I am often asked about the differences between the Orchestre National de Lyon and the Detroit Symphony Orchestra. First and foremost is the nature of how each is subsidized. In the States, virtually all the revenue is generated from contributions and ticket sales. Very little comes from local, state or federal funds.
It is quite a different story in Lyon. Even though the orchestra is dubbed, "National," the money comes primarily from City Hall. Revenue from the government accounts for perhaps 70 percent of the total budget. People often assume that since the city is footing the majority of the bill, they must be involved in the programming.
To date, there has not been one instance of interference or pressure in any way. Of course I try to promote French composers and performers, but no more so than I do with their American counterparts in Detroit. However, when you have the riches of Berlioz, Debussy, Ravel and Dutillieux, it is a pleasure to place them on concert programs.
Audiences are on the younger side when compared to the States. There is no dress code and one can see all manner of attire at a performance. In a city of a million and a half residents, probably 7 percent attend concerts on a regular basis. In a very successful partnership, the orchestra has paired up with the soccer team, Olympique Lyonnaise. Buy a ticket for a match and you get one for a concert. The reverse holds true as well. Imagine that!
The Auditorium is located about a mile from the old part of the city. Across the street is "Les Halles," a most extraordinary marketplace, where the great restaurateurs of the city go to claim their fare for the evening. Just seeing the sumptuous layout of quenelles, poulard de Bresse and exquisite cheeses makes one wish that there were rooms available for habitation in the facility.
Like most other orchestras, musicians come from different parts of the world, bringing a well-rounded musical profile to the ensemble. But the orchestra is truly French. Their sound comes from a rich tradition of music making that dominated the landscape for the majority of the 20th century. The string sound is robust but pure, the woodwinds rich but clear, the brass penetrating but not overwhelming and the percussion bright and colorful.

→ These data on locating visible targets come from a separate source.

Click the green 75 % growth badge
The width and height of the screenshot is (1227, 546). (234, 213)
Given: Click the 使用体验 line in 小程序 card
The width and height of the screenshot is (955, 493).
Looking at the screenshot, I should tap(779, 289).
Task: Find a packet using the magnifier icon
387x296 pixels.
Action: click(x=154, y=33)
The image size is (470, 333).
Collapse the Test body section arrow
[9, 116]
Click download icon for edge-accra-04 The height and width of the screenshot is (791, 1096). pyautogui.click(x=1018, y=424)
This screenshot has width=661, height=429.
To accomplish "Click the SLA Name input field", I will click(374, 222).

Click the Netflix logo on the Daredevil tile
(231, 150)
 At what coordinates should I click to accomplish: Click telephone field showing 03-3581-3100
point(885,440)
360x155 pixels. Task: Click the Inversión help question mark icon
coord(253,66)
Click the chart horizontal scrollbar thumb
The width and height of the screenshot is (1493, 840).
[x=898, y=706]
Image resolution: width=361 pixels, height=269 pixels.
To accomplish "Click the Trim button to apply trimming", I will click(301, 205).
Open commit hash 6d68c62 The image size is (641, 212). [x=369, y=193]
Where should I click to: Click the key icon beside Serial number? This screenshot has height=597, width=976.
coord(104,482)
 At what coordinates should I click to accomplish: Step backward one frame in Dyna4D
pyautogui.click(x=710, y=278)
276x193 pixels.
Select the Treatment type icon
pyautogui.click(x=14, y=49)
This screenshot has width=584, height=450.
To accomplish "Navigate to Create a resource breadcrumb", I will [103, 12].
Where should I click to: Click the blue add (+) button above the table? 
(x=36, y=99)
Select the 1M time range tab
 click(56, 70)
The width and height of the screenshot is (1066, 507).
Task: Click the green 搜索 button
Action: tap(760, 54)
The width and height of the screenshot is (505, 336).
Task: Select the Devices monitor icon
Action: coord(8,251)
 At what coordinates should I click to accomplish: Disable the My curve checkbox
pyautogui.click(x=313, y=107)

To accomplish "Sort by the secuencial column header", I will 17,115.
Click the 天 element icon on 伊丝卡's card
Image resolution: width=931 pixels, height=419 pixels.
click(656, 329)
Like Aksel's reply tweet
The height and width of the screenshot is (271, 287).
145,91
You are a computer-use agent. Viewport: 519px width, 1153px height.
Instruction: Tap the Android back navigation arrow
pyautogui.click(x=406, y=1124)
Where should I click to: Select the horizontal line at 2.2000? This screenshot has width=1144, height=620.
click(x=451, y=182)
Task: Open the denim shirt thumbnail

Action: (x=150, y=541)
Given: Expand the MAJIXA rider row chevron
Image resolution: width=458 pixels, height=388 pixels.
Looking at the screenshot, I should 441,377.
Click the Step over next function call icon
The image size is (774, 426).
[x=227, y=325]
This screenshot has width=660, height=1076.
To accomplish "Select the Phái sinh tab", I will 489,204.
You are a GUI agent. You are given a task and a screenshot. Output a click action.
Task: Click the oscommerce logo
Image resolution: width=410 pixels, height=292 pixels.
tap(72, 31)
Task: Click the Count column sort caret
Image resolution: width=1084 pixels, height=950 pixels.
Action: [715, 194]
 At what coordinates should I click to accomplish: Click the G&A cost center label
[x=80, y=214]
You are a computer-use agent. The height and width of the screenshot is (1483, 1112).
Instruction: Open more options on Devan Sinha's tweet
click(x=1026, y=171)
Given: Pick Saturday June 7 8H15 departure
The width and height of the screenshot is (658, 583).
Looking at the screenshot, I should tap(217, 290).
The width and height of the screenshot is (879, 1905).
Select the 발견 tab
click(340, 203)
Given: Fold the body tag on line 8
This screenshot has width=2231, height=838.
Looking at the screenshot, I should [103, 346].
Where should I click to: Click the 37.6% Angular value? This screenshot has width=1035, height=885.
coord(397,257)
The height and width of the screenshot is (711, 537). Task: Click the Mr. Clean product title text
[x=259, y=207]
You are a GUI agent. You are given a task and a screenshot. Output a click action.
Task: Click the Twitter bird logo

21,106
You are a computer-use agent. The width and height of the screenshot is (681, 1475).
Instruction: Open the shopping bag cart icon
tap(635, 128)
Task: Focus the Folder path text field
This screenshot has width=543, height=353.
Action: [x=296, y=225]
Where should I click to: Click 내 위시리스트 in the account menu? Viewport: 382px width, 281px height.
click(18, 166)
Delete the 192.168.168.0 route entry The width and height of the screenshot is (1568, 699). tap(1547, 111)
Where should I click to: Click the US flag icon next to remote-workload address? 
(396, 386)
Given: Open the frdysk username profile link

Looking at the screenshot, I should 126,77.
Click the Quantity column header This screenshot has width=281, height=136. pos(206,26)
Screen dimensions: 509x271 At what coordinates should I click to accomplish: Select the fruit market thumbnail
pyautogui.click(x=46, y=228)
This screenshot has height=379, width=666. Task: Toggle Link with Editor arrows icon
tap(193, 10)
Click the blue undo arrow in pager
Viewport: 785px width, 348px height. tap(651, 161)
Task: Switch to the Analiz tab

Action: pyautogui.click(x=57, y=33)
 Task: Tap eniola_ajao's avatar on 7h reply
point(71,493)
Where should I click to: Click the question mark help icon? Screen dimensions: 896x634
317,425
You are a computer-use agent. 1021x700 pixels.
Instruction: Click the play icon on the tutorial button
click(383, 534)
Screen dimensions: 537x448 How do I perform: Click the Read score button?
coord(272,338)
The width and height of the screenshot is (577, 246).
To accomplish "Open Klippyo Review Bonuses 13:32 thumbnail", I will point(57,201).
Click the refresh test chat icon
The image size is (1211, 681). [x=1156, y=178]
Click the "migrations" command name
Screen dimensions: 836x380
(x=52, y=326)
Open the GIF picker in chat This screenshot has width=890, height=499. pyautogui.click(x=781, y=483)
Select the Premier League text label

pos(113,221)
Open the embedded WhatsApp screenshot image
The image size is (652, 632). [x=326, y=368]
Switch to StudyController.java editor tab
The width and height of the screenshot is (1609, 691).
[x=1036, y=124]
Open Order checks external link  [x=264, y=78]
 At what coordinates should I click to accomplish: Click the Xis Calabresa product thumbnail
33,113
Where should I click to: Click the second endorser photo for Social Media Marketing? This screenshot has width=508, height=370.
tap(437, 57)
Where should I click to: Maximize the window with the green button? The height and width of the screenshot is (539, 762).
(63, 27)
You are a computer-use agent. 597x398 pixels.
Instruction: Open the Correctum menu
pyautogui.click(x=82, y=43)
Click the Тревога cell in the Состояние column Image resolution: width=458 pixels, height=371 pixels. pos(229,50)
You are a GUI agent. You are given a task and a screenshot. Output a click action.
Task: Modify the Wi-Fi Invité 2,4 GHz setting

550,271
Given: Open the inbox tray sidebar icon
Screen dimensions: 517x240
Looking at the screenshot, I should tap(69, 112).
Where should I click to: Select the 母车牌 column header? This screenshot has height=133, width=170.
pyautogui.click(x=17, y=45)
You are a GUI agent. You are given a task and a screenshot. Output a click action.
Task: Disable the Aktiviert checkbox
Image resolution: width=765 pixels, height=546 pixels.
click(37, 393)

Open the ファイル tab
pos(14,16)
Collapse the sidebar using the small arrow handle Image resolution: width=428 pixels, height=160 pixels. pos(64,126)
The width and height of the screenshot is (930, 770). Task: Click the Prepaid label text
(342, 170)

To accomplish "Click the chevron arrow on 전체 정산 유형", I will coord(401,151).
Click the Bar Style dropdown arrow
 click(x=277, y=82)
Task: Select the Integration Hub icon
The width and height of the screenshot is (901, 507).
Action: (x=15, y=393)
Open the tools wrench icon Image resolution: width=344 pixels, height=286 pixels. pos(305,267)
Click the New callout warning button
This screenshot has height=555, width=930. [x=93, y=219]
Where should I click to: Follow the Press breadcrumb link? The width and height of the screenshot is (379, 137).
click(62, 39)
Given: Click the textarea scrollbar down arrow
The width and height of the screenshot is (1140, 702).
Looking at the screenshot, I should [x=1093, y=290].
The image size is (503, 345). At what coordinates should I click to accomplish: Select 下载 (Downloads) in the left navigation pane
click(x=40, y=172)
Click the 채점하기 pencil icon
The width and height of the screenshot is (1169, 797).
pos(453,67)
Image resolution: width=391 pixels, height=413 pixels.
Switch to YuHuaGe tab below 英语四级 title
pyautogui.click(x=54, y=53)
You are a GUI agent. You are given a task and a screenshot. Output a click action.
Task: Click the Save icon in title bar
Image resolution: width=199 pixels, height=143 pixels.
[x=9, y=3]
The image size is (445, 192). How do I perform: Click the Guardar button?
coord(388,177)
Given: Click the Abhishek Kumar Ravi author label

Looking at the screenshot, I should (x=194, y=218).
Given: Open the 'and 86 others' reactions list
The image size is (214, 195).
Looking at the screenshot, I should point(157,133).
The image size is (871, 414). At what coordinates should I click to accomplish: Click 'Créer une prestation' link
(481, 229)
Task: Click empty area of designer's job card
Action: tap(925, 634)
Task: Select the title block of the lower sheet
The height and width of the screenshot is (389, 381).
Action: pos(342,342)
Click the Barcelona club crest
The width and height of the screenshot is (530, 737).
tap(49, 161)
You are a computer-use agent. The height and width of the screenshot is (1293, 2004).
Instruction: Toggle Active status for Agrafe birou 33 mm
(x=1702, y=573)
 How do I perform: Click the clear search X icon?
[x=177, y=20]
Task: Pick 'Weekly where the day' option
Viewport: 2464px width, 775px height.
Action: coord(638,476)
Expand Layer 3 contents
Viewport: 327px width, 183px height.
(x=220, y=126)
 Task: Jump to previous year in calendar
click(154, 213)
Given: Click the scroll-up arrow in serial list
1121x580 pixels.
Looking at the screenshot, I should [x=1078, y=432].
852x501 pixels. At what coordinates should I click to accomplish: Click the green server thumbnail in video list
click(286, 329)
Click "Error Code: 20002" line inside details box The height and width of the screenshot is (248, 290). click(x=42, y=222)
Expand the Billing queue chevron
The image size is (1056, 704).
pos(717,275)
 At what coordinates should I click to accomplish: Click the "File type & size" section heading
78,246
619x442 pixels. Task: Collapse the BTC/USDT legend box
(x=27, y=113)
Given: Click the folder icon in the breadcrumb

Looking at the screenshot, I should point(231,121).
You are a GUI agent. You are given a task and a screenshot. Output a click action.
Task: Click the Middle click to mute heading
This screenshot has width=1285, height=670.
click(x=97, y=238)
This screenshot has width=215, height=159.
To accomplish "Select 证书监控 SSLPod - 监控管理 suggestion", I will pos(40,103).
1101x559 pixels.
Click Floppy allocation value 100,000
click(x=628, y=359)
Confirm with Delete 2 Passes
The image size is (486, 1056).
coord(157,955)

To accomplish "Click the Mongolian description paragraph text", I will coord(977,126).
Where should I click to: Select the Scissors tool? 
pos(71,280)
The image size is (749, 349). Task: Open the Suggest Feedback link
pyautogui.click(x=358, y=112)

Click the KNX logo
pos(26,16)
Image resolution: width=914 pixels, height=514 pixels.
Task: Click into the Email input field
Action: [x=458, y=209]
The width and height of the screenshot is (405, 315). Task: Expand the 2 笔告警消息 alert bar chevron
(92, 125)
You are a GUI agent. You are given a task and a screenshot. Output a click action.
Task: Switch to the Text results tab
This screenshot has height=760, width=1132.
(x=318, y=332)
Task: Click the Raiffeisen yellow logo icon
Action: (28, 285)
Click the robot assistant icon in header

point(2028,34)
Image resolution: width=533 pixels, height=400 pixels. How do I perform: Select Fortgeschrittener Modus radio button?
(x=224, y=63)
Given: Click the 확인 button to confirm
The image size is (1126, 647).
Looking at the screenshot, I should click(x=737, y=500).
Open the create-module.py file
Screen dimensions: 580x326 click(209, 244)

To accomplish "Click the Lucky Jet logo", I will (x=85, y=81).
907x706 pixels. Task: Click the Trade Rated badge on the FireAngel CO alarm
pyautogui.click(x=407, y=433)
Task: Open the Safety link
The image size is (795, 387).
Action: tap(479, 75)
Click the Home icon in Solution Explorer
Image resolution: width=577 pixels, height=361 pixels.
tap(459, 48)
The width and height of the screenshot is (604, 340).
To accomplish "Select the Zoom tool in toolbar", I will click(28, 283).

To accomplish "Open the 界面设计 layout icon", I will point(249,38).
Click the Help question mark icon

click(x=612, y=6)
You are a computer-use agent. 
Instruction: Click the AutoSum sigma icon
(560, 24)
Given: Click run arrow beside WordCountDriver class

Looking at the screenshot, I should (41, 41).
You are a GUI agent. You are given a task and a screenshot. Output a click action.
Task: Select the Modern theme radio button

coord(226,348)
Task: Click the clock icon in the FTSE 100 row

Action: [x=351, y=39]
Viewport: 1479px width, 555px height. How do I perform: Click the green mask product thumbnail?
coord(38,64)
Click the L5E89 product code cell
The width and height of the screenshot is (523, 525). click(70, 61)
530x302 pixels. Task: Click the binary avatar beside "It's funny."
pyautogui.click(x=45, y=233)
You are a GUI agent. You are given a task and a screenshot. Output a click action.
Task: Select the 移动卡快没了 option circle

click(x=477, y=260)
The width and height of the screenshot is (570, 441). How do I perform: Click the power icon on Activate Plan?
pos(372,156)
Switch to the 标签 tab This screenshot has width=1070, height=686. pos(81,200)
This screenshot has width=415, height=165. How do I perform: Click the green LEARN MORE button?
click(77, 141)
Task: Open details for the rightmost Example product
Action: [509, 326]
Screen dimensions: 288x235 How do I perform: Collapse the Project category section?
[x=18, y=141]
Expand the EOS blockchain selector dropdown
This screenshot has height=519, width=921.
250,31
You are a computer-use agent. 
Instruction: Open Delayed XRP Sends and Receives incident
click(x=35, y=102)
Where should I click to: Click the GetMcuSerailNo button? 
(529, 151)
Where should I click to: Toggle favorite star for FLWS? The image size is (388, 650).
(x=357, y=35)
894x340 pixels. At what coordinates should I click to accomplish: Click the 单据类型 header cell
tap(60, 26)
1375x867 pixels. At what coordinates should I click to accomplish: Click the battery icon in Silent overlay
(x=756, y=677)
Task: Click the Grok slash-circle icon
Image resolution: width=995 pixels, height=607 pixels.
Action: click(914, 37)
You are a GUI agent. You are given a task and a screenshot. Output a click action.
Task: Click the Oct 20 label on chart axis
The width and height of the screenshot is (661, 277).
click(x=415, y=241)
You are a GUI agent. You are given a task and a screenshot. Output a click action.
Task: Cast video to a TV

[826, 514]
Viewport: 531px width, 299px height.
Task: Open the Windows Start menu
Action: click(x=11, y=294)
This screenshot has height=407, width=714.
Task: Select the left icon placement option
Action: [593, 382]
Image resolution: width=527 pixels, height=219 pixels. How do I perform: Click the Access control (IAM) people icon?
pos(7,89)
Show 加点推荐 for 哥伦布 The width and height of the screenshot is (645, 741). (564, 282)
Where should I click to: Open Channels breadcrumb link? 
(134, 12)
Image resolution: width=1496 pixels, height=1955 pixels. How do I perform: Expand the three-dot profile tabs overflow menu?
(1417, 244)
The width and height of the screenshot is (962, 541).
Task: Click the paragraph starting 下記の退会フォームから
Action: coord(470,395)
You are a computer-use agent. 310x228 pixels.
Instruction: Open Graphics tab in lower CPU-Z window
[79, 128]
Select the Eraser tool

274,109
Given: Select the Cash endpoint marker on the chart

The staff is quite a bit smaller than one would find for a similar American ensemble. Concepts of PR, marketing and development are somewhat new but it is clear that being part of the cultural global market place is important in getting the word out about the city. There is even a campaign called "Only Lyon," which is being used to lure companies and tourists to the region.
Working on a regular basis in these two cities, I feel quite fortunate. Although the demands are great, the benefits are enormous. Looking out of my apartment window and seeing the gently flowing Rhône, I can only think, "Quand le vin est tiré, il faut le boire." (When the wine is drawn, one must drink)."